The Electronic Reading Instrument is intended to locate and read the operating pressure of a Polaris valve. It is specifically designed to be combined with the Locator from a compatible Polaris Adjustment Kit (PAK2).

The Polaris® valve electronic reading instrument (PAK3-ERI) is intended to non-invasively locate and read the operating pressure of a Polaris® valve before and after implantation in the treatment of hydrocephalus. It should be inserted into the PAK2-LI locator tool (identical to the locator tool part as in the predicate device cleared via K141227) in order to read the valve's pressure position.

The provided text describes a 510(k) submission for the "Polaris Valve Electronic Reading Instrument." However, it does not include detailed information regarding the acceptance criteria of a study that proves the device meets specific performance metrics. Instead, it focuses on the equivalence to a predicate device and summarizes non-clinical testing.

Therefore, many of the requested items cannot be directly extracted from the provided text. I will provide what can be inferred or stated from the document, and indicate where information is not provided.

Device Description:
The Polaris Valve Electronic Reading Instrument (PAK3-ERI) is intended to non-invasively locate and read the operating pressure of a Polaris® valve, particularly when combined with the Locator from a compatible Polaris® Adjustment Kit (PAK2).

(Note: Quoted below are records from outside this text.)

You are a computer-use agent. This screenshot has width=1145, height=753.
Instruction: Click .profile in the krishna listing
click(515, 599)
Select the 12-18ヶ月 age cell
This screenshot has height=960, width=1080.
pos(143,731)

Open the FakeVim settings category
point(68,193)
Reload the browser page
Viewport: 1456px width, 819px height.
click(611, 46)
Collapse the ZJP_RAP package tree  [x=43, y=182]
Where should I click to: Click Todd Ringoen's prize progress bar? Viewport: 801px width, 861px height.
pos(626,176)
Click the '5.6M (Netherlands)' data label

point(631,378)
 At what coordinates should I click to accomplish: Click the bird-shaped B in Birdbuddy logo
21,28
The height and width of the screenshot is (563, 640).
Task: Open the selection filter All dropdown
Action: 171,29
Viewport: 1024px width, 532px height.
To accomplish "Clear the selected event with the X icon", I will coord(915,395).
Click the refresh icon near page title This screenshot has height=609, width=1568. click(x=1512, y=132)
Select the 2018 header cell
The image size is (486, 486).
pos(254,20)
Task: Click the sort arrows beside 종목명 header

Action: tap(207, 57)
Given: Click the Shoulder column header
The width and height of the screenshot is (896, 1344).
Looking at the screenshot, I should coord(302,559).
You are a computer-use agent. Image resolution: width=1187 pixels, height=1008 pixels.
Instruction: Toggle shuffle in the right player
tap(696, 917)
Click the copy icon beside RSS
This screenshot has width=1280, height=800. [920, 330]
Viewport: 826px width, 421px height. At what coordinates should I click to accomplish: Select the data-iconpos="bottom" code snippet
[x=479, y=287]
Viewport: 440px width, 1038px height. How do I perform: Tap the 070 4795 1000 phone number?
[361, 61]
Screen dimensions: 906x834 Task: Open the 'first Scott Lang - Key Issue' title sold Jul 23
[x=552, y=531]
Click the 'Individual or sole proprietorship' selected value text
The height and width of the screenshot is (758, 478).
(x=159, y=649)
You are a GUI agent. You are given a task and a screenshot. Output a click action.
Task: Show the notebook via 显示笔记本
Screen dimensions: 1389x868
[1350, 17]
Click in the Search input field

It uses an indicator light to measure the valve's magnetic field and display the valve pressure position.

Here's a breakdown of the requested information based on the provided text:

1. Table of Acceptance Criteria and Reported Device Performance

Not provided in this document. The document states that "Performance testing included design verification tests, software tests, electrical safety test, EMC safety test, simulated use test, use life test and transit test," but it does not specify the acceptance criteria for these tests nor the reported numerical performance of the device against those criteria. This is typically found in a separate detailed test report.

2. Sample Size Used for the Test Set and Data Provenance

Not provided regarding performance testing. For the "simulated use test" and "use life test," the sample size of valves or test subjects is not specified. The data provenance (country of origin, retrospective/prospective) for these tests is also not mentioned.

3. Number of Experts Used to Establish the Ground Truth for the Test Set and Their Qualifications

Not applicable for this type of device. This device is an "Electronic Reading Instrument" that reads the physical operating pressure of a valve. The "ground truth" for its function would likely be established by comparing its readings to known, precisely set pressures of the valves, not by human expert interpretation of images or clinical data. Therefore, expert consensus in the typical sense (e.g., radiologists interpreting images) is not relevant for establishing ground truth for the device's primary function.

4. Adjudication Method for the Test Set

Not applicable for this type of device. Adjudication methods like "2+1" or "3+1" are typically used when there is subjective interpretation involved, such as in image reading or clinical diagnosis. For an instrument that reads a physical property (valve pressure), the "ground truth" would be objective measurements or pre-set values, not subject to adjudication by multiple human observers.

5. If a Multi-Reader Multi-Case (MRMC) Comparative Effectiveness Study Was Done

No, not performed and not applicable. An MRMC study is relevant for AI/imaging devices where human readers interpret medical images. This device is an electronic reading instrument for a physical valve, not an image analysis or diagnostic aid requiring human interpretation of complex medical imagery. The document states a comparison to a predicate device (PAK2-RI vs. PAK3-ERI), but this is a technical equivalence comparison, not an MRMC study.

6. If a Standalone (Algorithm Only Without Human-in-the-Loop Performance) Was Done

Likely yes, as this is an instrument. The device's primary function is to read the operating pressure. Performance tests (e.g., accuracy of pressure reading) would inherently be "standalone" in this context, meaning the instrument's reading accuracy would be assessed against a known standard. However, the specific details or results of these standalone tests are not provided. The text mentions "simulated use test," which would evaluate the device's function directly.

7. The Type of Ground Truth Used

Inferred to be objective physical measurements/settings. For an instrument designed to "read the operating pressure of a Polaris valve," the ground truth would be the actual, precisely known operating pressure of the test valves, established by a calibrated reference method or by setting the valves to known pressures. This is based on the device's function as a measurement tool.

8. The Sample Size for the Training Set

Not applicable to this type of device/submission. This is an electronic measurement instrument, not an AI/machine learning device that requires a "training set" in the typical sense (e.g., for image recognition or predictive models). The "software tests" mentioned would refer to verification and validation of the embedded software's functionality, not training data for an algorithm.

9. How the Ground Truth for the Training Set Was Established

Not applicable to this type of device/submission. As there's no "training set" for an AI algorithm, the concept of establishing ground truth for it does not apply here.